The deficit in one of Ireland’s largest pension funds has increased by €700m in the wake of the European Central Bank’s programme of quantitative easing (QE).
Bank of Ireland (BoI) said that, despite a 10% increase in asset value, up from the €6.5bn reported at the end of December last year, the fund’s deficit nevertheless increased.
According to the company’s most recent annual report, liabilities for the Bank of Ireland Staff Pension Fund (BSPF) – employing a discount rate of 2.2% and inflation assumptions of 1.5% – stood at €7.5bn at the end of last year.
In an interim management statement, BoI said the impact of the central bank’s QE programme had resulted in a €700m increase, to €1.7bn, in the IAS 19 deficit.
However, the 80-basis-point drop in discount rates should have resulted in a nearly €1.3bn increase in liabilities.
The impact of QE would have been offset by lower than expected inflation.
The bank calculated in its 2014 annual report that, for every 10bps decrease in inflation, it would see liabilities fall €101m, compared with a €407m increase per 25bps decrease in the discount rate.
Industry association PensionsEurope recently warned that pension funds risked being “collateral damage” as further monetary easing policies were launched, and urged regulators to consider postponing valuations or being more lenient as deficits increased.

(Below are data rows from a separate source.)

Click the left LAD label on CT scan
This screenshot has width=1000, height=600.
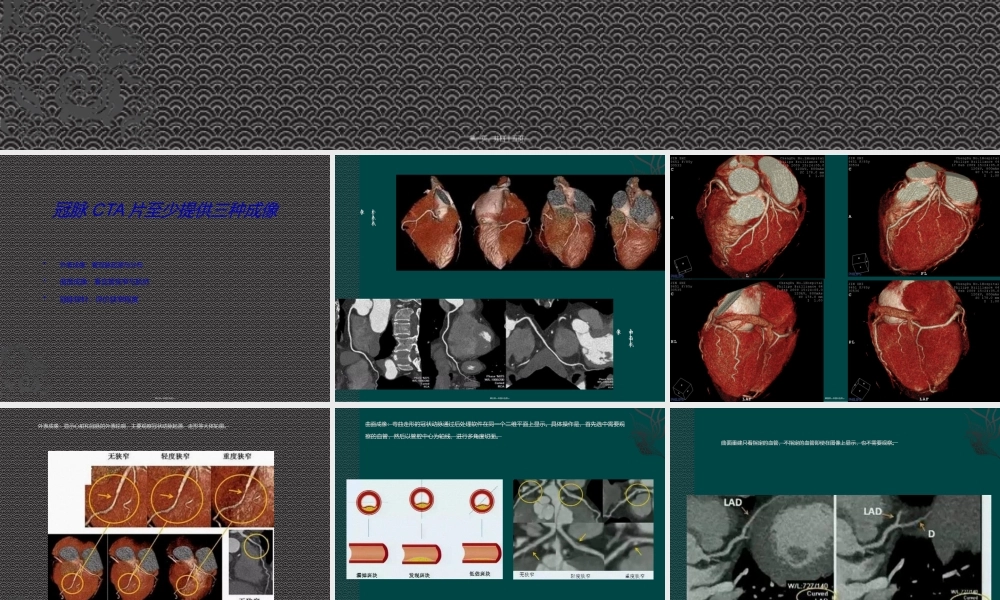pyautogui.click(x=733, y=503)
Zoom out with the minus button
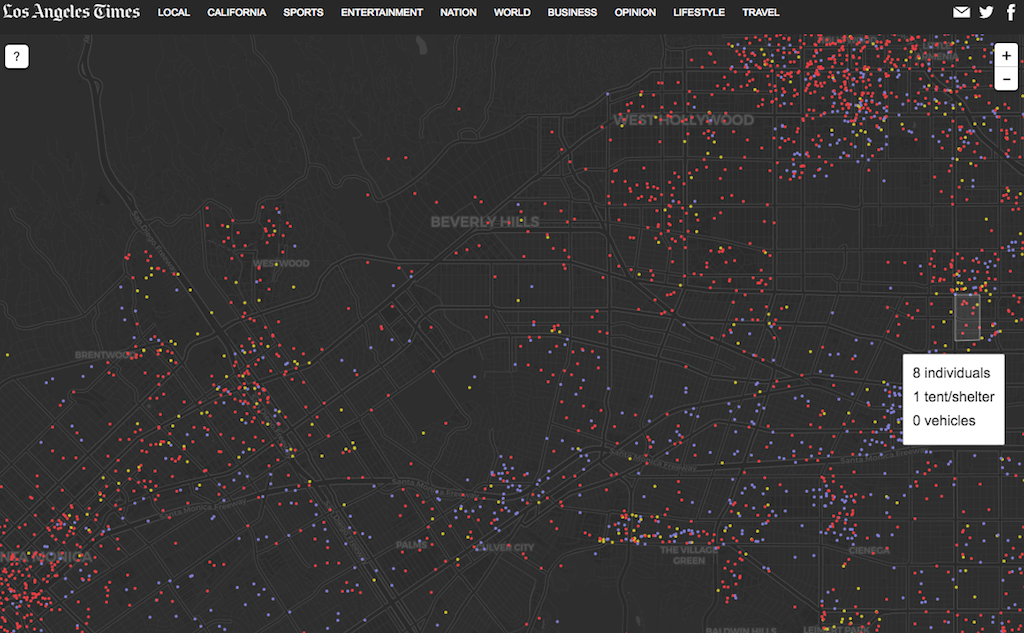Screen dimensions: 1024x633 pos(1006,79)
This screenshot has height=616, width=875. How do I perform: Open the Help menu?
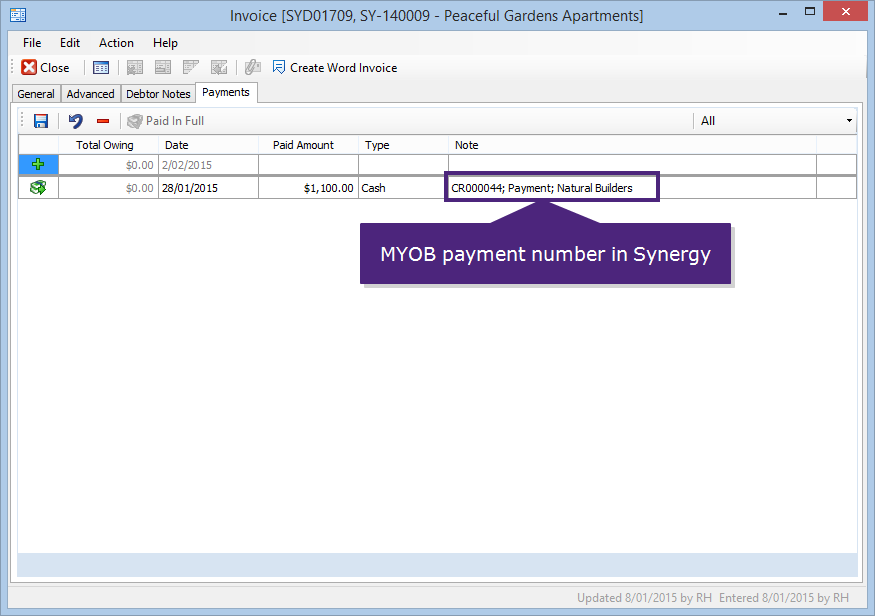coord(165,43)
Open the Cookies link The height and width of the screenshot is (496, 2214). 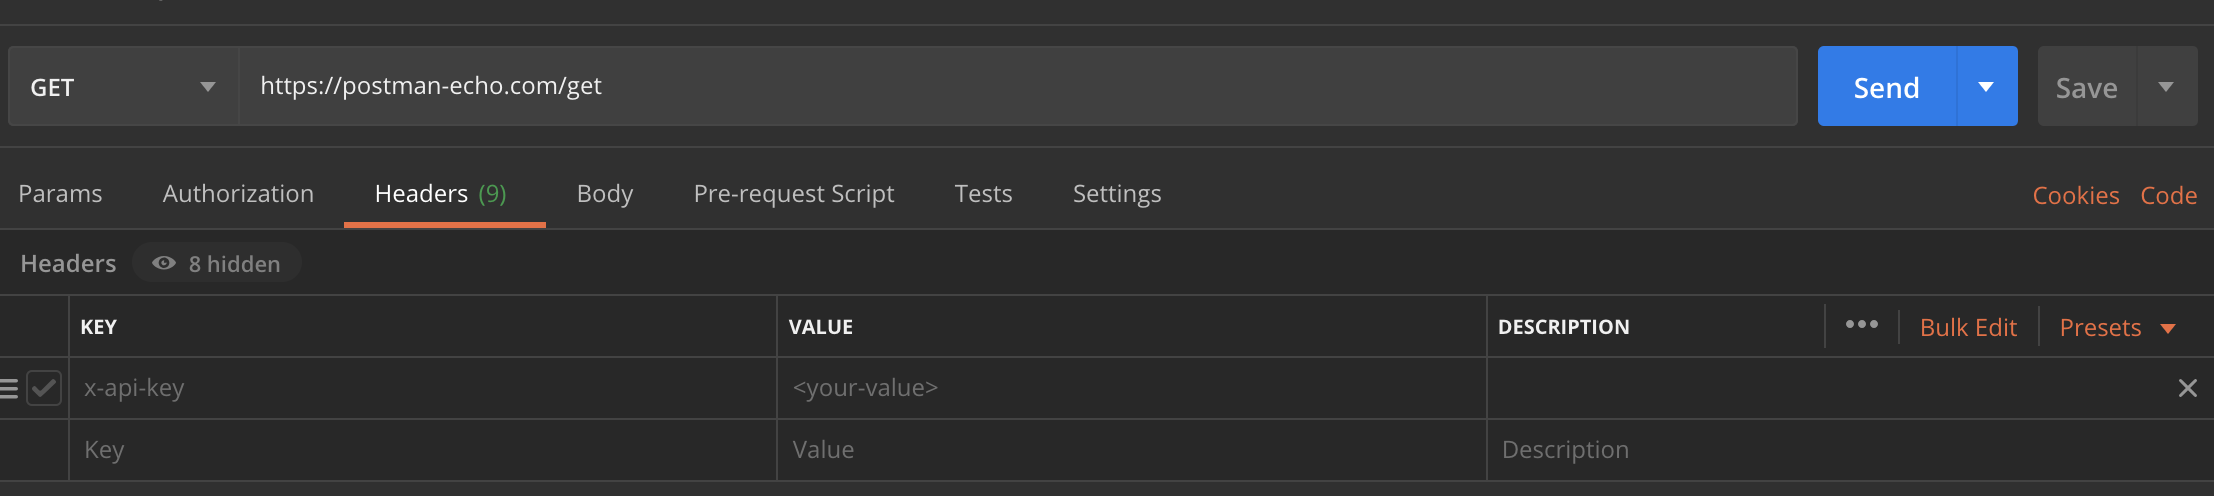pyautogui.click(x=2076, y=195)
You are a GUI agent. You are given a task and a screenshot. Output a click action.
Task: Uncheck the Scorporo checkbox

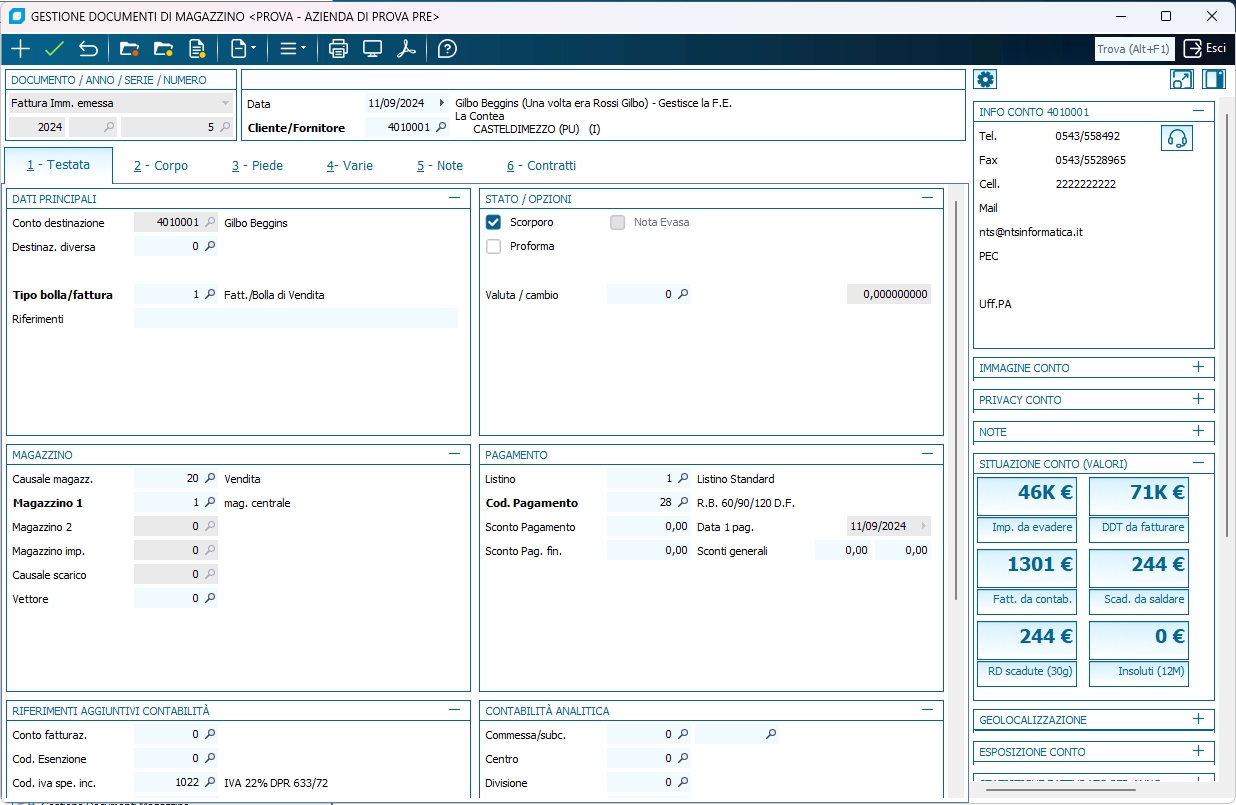tap(493, 222)
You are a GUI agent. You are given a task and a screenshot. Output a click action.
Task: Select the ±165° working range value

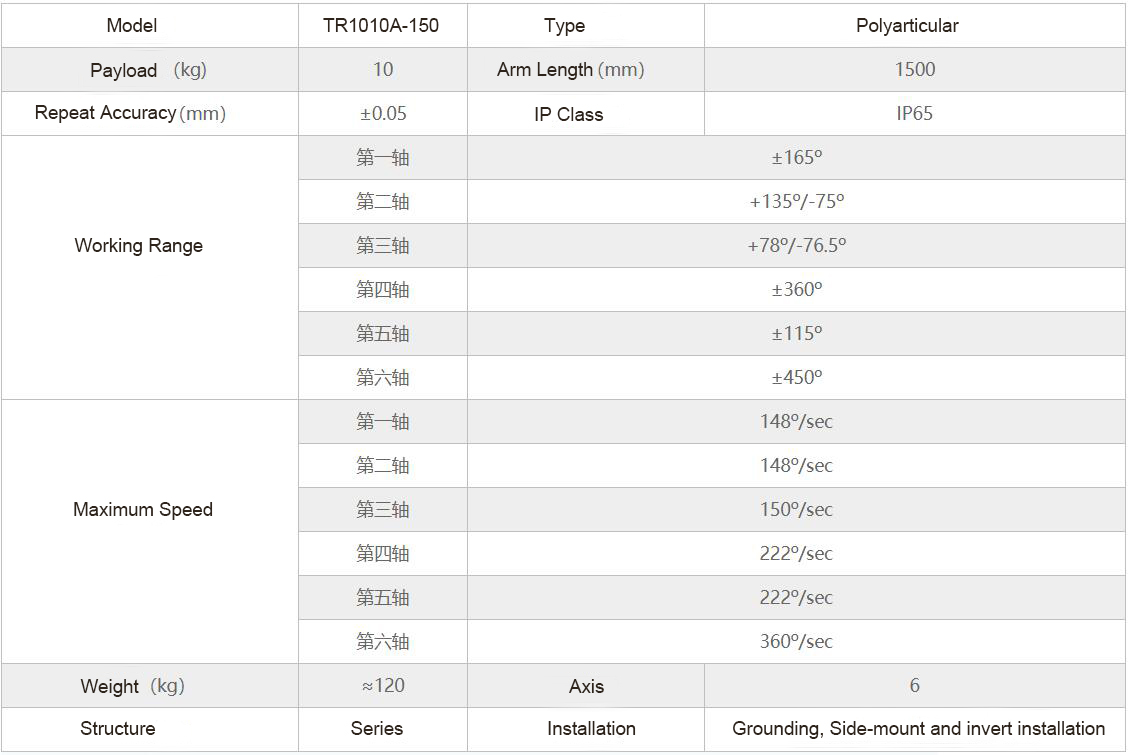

It echoed calls from the Irish Association of Pension Funds that pension regulation should be reviewed in light of the “artificial and unprecedented conditions” in bond markets.
However, the Pensions Authority has since insisted that it would not relax the funding standard applied to pension schemes in Ireland as it could give members and schemes a “false impression” the situation could be easily resolved.